Question

A block of brass of mass 0.5kg and density $8\times {{10}^{3}}Kg/{{m}^{3}}$ is suspended from a string. What will be the tension in the string if the block is completely immersed in water? (g=10 m/s$^{2}$)

Answer 1

At first draw the diagram for the question given, then find the relation between apparent weight and tension of the string, write the formula for apparent weight and find the volume of water displaced by the block. Then calculate the apparent weight of the block. This weight will be the weight that is acting on the string when the block is immersed in water.

Complete answer:
Here in this diagram, we see that a block is immersed in a water bath, and tension ‘T’ is acting on the string by which the block is attached to a fixed rigid surface.

Now we can say that the string with tension ‘T’ would counterbalance the actual weight of the block if it was not immersed.
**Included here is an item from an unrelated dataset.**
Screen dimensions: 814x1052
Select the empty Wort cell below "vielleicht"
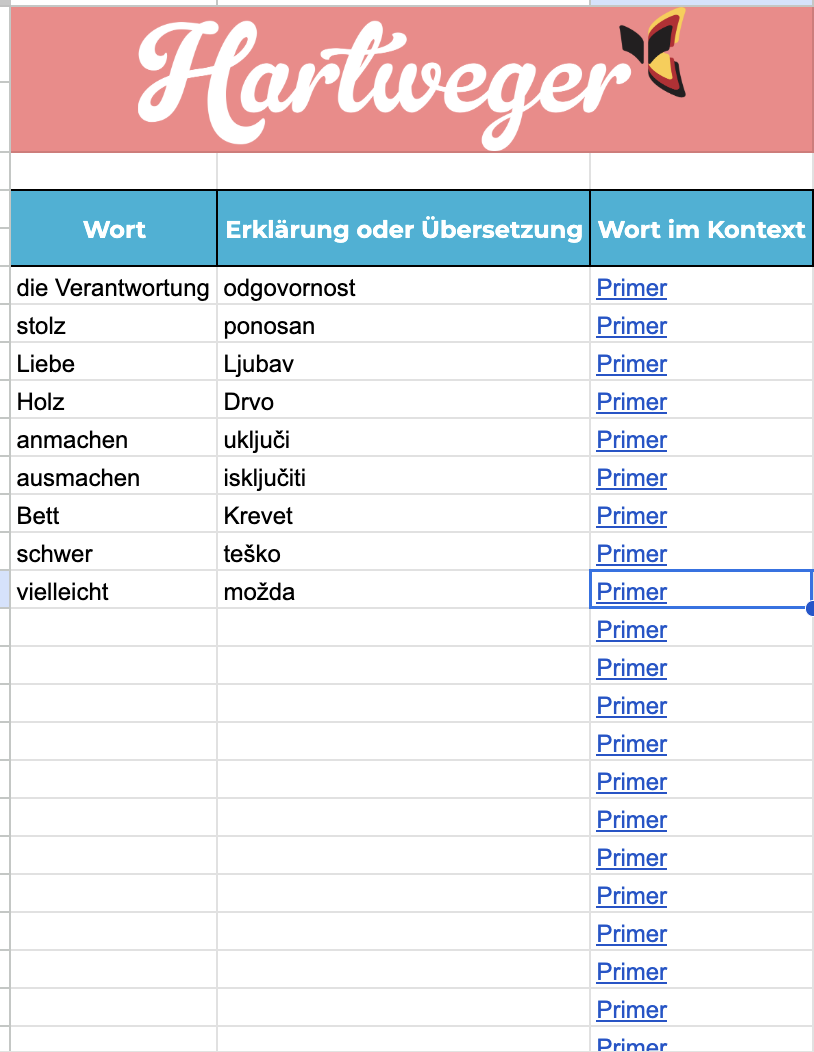113,630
So now, tension ‘T’ is balancing the apparent weight of the block.
Now to find the apparent weight we know that apparent weight is,
AW = True Weight – Weight of liquid displaced.
To find the weight of the liquid displaced, we have to find the volume,
We know that volume V = M / D, where M is the mass, and D is the density.

So, volume of the block (V)=$\dfrac{0.5}{8\times {{10}^{3}}}{{m}^{3}}$
V= $\dfrac{5}{8}\times {{10}^{-4}}{{m}^{3}}$.
Now,
$AW=\text{ }0.5~\times 10\dfrac{5}{8}\times {{10}^{-4}}\times {{10}^{3}}\times 10$
$AW=\left( 5-\dfrac{5}{8} \right)$ ,
AW=4.37 N,
This is the weight that the string is counterbalancing, that is the tension of the string is 4.37N.

Note:
When calculating the volume of water displaced by the block we also need to multiply it with the density of water and the gravitational pull of the earth that is given as (g). We must notice that the weight of the block is the tension acting on the string.